TEXT PASSAGE —

======

Thursday, March 26, 2015

We Won't Get There Through The Coal Mine

Have you ever wondered why public schools are the way they are? As Peter Gray shows in his book Free To Learn, it's mostly just pure habit. There's been a ton of investigation into how children learn best (the answer is always some version of play), but no one has ever taken a systematic look at what and how our schools attempt to teach. Nor has anyone ever even attempted to draw a correlation between the specific trivia found in a typical pre-packaged curriculum or textbook or worksheet or standardized test and a child's future prospects. The research that has been done indicates that "successful" lives are the result of some combination of being sociable, working well with others, and motivation: the trivia has never been shown to matter, while the skills learned through playing with others is everything.

No, our entire school system is simply based upon what's been done in the past, with adults telling children what and how to learn and play being increasingly, and even intentionally, eliminated. What meaningful learning that does take place seems to primarily be the result of talented teachers who know how to work with children between the cracks, and the children themselves, who are born as highly tuned learning machines and are pretty much capable of making at least a minimal level of education happen whatever we do to them.

======

WHAT YOU NEED TO DO —
- 1) According to the post on public schools, what combination of traits has research linked to "successful" lives?
- 2) Carry on writing the post on public schools from its last sentence.
The items that come next are from a different source than the post on public schools.

DATASET EXCERPTS —
======

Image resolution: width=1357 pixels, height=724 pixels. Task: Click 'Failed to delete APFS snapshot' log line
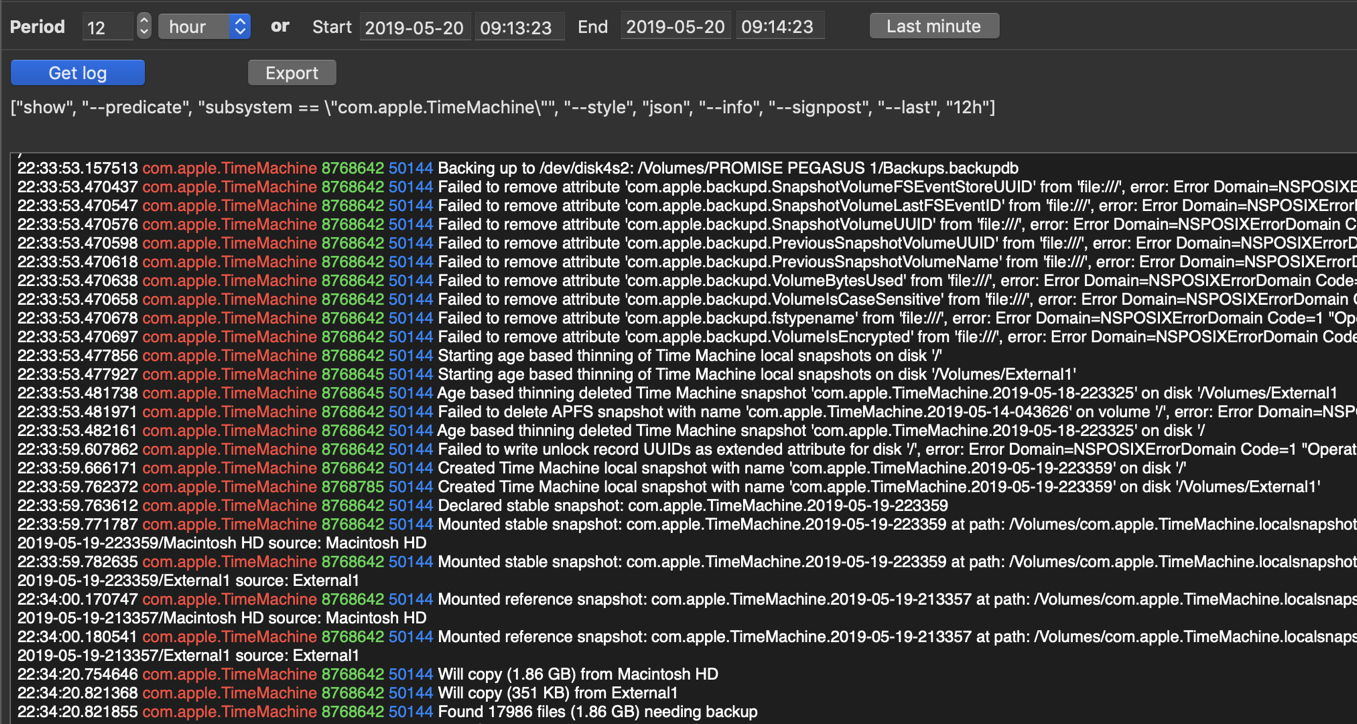[x=800, y=412]

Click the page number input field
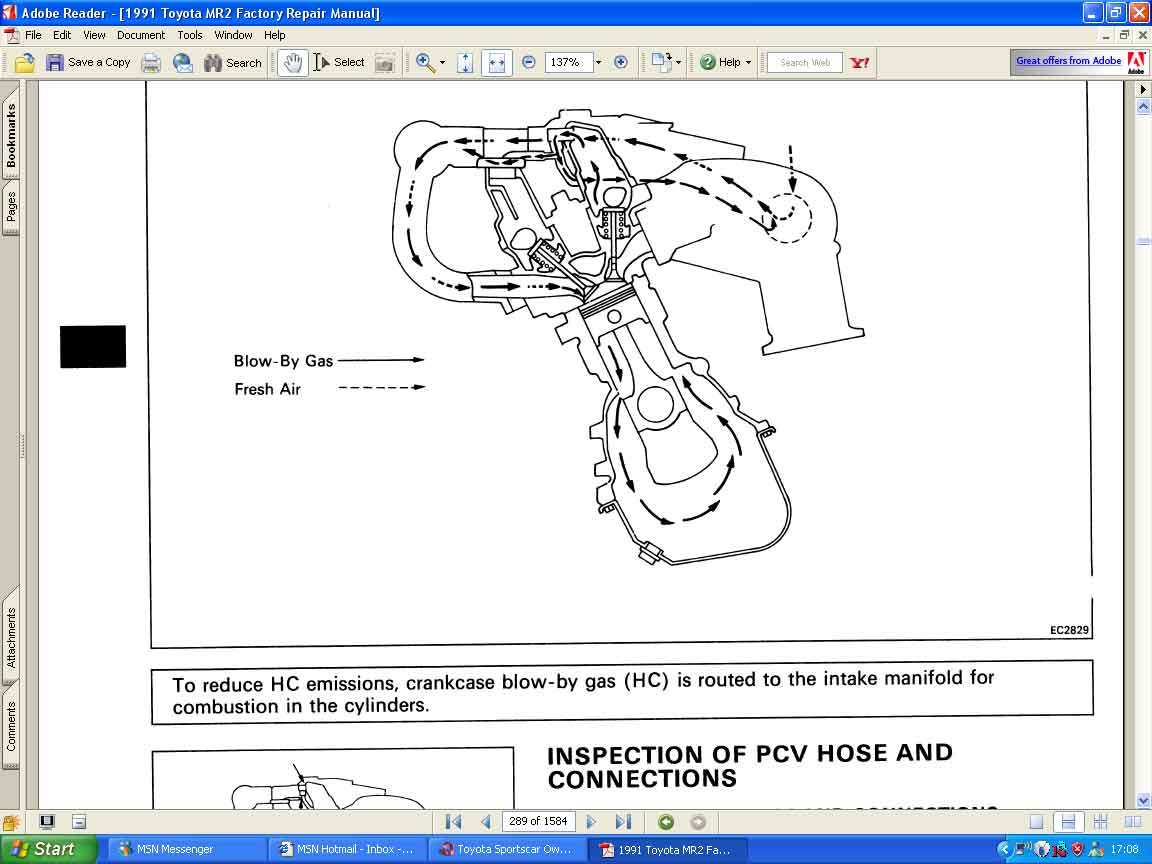538,821
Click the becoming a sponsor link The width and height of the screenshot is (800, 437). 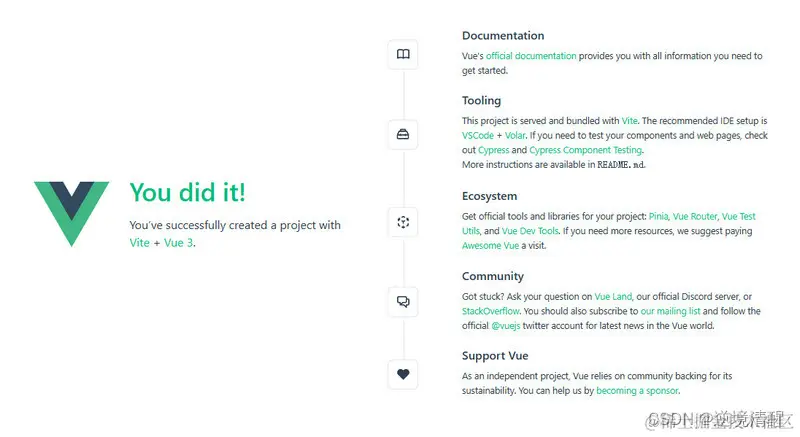[637, 391]
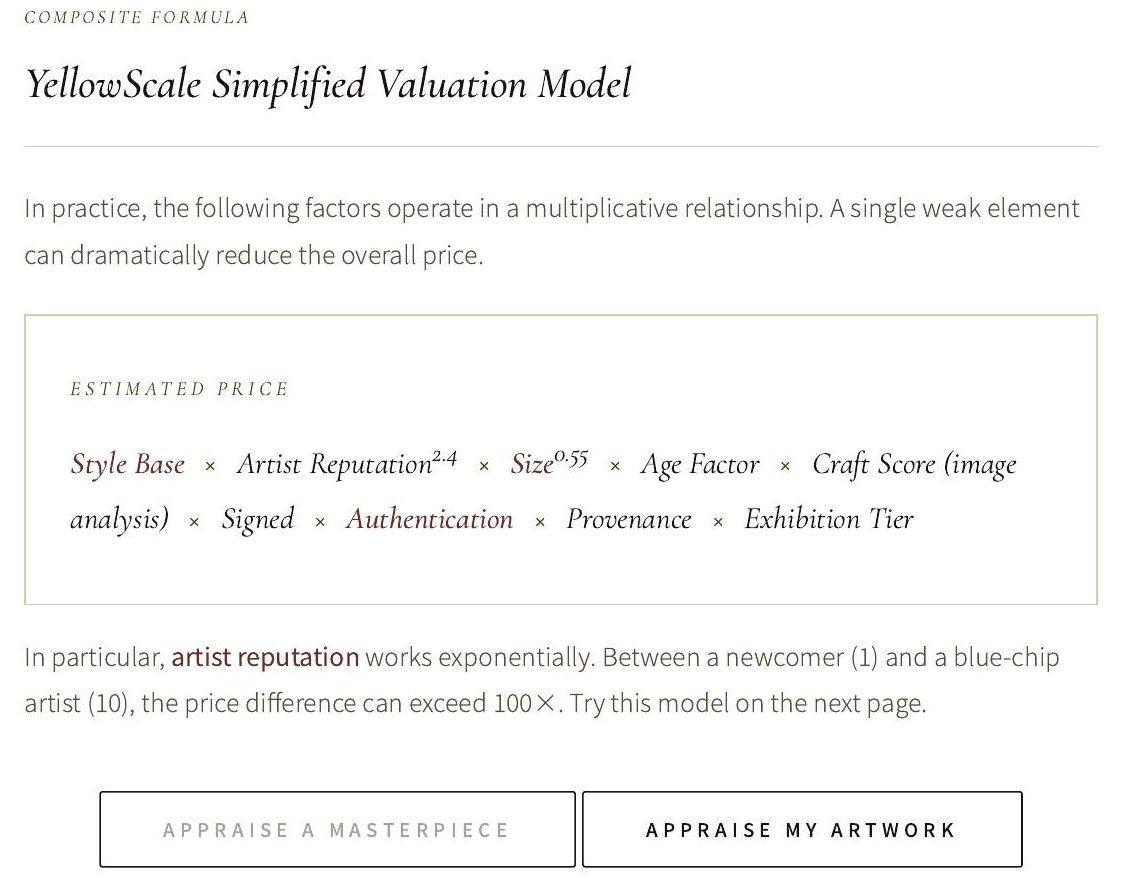The width and height of the screenshot is (1125, 885).
Task: Select the Size exponent formula term
Action: tap(549, 463)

======

TASK-BY-TASK OUTPUTS —
- 1) Being sociable, working well with others, and motivation.

- 2)
Oh sure, there are changes around the edges, "innovations" that come down the pike, like the famous "new math" from my youth that required schools to toss out all their old text books and purchase new ones, or, more recently, Common Core State Standards, a completely untested set of mandates that require billions of dollars in spending for new "compliant" materials. Maybe this year's kids memorize more of their trivia, or learn it a little more efficiently than last year's kids, but the question that is never asked is: Why have we decided that we must subject all of our children to this specific material in this specific manner? And because we don't ask that question, I don't think it's an accident that Americans have, as Diane Ravitch details in her book Reign of Error, fretted that our schools are failing since the inception of public schools. We just don't know, and not knowing is the medium in which fear best grows.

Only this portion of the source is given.